The similar impacts of COVID-19 and climate change imply that there may be shared remedies, from optimizing systems performance in the short term to building resilience over time. Indeed, one insight to have emerged from the outbreak is that behavior changes that protect health may also reduce climate risk, at least temporarily. People have responded to COVID-19 by travelling less and using more digital solutions and e-commerce. A tentative estimate from CarbonBrief says the net impact could be a 5.5 percent drop in global emissions this year, which would be the largest decline on record. Indeed, many people have noticed the positive impacts their actions have had on the environment. The satellite images of vanishing pollution in China are a case in point.
Building resilience will be a common thread in defending lives and livelihoods. As governments invest trillions of dollars to prevent economic collapse during the pandemic, it makes sense to direct resources toward sustainable, clean, and safe systems. By leveraging technology and design thinking, these may reduce health and climate risk. For example, the next generation of buildings could be both energy efficient and smart in their design, which will mitigate the risk of viral infections even as they give back power to the grid.
Over the longer term, another common remedy would be to address the underlying drivers of increased risk. The trajectory of temperature rises will be dependent on the cumulative amount of greenhouse gases that humans emit and the mitigation actions they take. Asia’s role here will be critical. Its fast-growing economies must manage the industrialization process and raise standards of living without an exponential rise in emissions or epidemics. Despite accounting for a large proportion of global emissions, Asia’s economies are still modest emitters on a per capita basis today. India produces just 2 tonnes per person annually, compared with the US’s 16.6 tonnes per person and the EU’s 6.7 tonnes. Likewise, a future of increased pandemic risk requires a preemptive review of the impact of changes in land use, demographics, and agriculture.

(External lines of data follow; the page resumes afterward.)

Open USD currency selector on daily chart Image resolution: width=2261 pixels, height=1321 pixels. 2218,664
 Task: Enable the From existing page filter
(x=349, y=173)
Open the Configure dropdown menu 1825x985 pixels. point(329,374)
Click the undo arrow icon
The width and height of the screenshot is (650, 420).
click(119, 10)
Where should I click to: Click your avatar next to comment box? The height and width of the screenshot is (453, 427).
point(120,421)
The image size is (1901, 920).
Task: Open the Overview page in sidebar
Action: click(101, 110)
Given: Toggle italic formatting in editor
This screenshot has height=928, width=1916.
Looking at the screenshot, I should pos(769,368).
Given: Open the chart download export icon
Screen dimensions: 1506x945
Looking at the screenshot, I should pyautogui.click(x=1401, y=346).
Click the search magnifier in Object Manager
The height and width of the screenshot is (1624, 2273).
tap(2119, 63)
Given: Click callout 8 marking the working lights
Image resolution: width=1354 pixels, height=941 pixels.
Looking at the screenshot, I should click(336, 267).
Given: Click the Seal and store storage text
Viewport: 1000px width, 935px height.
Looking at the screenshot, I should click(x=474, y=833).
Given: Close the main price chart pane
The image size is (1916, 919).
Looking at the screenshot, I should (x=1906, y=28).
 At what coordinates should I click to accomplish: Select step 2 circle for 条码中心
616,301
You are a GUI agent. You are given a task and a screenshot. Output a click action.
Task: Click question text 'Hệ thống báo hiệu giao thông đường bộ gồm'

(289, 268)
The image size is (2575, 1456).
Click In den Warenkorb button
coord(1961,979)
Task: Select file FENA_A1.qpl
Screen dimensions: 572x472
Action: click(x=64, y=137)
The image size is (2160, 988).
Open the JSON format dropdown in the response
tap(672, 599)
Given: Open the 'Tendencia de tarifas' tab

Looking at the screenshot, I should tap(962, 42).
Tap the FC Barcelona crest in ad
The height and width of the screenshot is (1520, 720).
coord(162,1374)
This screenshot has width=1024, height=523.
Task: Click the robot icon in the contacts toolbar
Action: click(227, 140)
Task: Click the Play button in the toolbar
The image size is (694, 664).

The good news is that Asia is already leading the world in developing a sustainable response – for example, renewable energy investment. A next area of opportunity is infrastructure, both physical and digital. Asia will need to invest $1.7 trillion annually up to 2030 to maintain its growth momentum. Over the next 20 years we expect that more than half of global infrastructure spending will be in Asia, as growth accelerates and manufacturing shifts from China to frontier and emerging economies. Decisions relating to infrastructure, therefore, will make a huge difference to the emissions pathway globally, and likely to pandemics as well.
COVID-19 has made the world a different place, with policy makers and organizational leaders required to plan more effectively for systemic risks, amid a surge in public demand for a healthier environment. This provides an incentive to think carefully and invest to redesign systems to mitigate both health and climate risks. It is incumbent on policy makers and business leaders to properly assess risk, adapt to risk that is locked in, and mitigate for the future. It may be that more is possible than was previously thought.